An infantry machine gunner whose 4? years in the U.S. Marine Corps included urban combat in Iraq and Afghanistan, Arvizu was back in the safety of the United States, but he was "literally falling apart."
He suffered debilitating panic attacks that would last three and four days, was gripped by ever-present fear and anger, and could not go out into the world without breaking down and retreating back inside.
"I was weeks, if not days, from taking my life," he recalled.

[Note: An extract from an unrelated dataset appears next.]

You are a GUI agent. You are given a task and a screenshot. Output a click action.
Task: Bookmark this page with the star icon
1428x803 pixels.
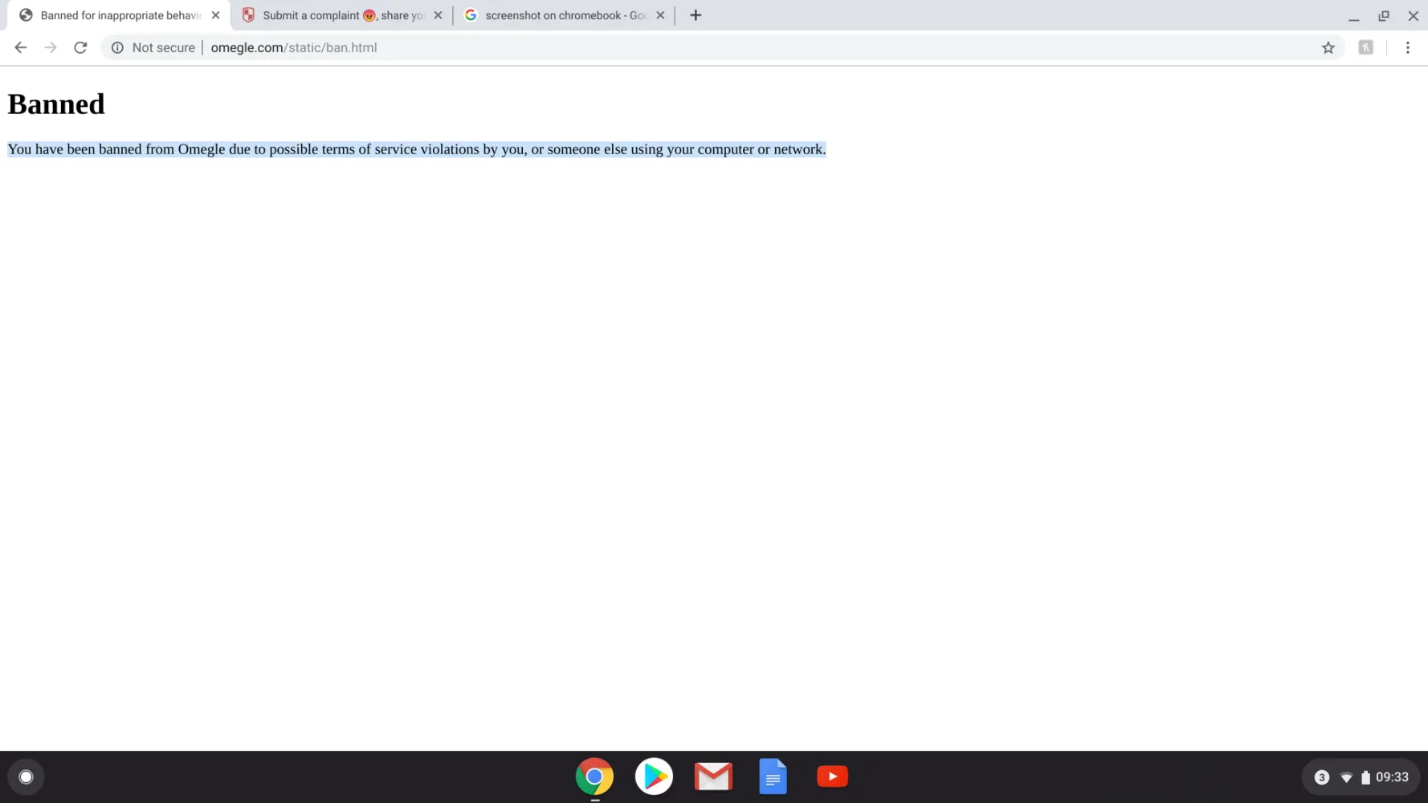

Then a fellow Marine who had found his way into an innovative North Bay combat-related stress program called Arvizu and extended a lifeline.
"He said, &‘Eric, this place is for us,'" said Arvizu, 31, now a Florida resident.
And it was.
The Pathway Home in Yountville, north of Napa, has provided just what its name suggests to more than 300 soldiers like Arvizu. It seeks to provide a treatment model for the hundreds of thousands of men and women returning from recent wars but unable to transition back to civilian life on their own.
Graduates of the four-month residential program say they leave with the tools they need to cope with the future, the strength to drive their own recovery and a sense of hope — something many said they never expected to experience again.
Over and over and over again, they say the program saved their lives.
"I know for a fact I want to live," Air National Guard medic Mark Rubio said after finishing his work at the center last summer. "I want to thrive, and I couldn't have done that without this program."
"This place taught me that I have the capacity to love myself and the capacity to love other people," said Arvizu. "And that, more than anything, makes me happy — that I'm not dead inside; I'm not a monster."
Housed at the Veterans Home of California in the Napa Valley, the nonprofit program offers treatment free of charge to veterans from all branches of the military, as well as active-duty soldiers, reserve and National Guard personnel suffering post-traumatic stress and related issues.
It was developed by its executive director, Fred Gusman, a Vietnam veteran who created the first post-traumatic stress residential treatment programs for Vietnam-era soldiers. Gusman spent nearly four decades with the Department of Veterans Affairs, recently as a director for the National Center for Post-Traumatic Stress Disorder.
While the federal departments of Defense and Veterans Affairs have programs to help troubled veterans and active-duty personnel, the Yountville program has attracted national attention for taking an innovative and unbureaucratic approach to a difficult problem affecting a growing number of American servicemen and women.
An estimated one in five of the 2.4 million troops deployed to Iraq and Afghanistan over the past decade suffer post-traumatic stress, major depression and the related problems that come from continual exposure to life-and-death situations, violent bloodshed, uncertainty and moral ambiguity.
Most have served multiple tours with little time to process their experience between deployments.
Many have mild or moderate traumatic brain injury, or TBI, an invisible injury that has become the signature wound of modern warfare, where troops are repeatedly exposed to percussive gunfire and blasts from improvised explosive devices. TBI symptoms often mimic and overlap with post-traumatic stress.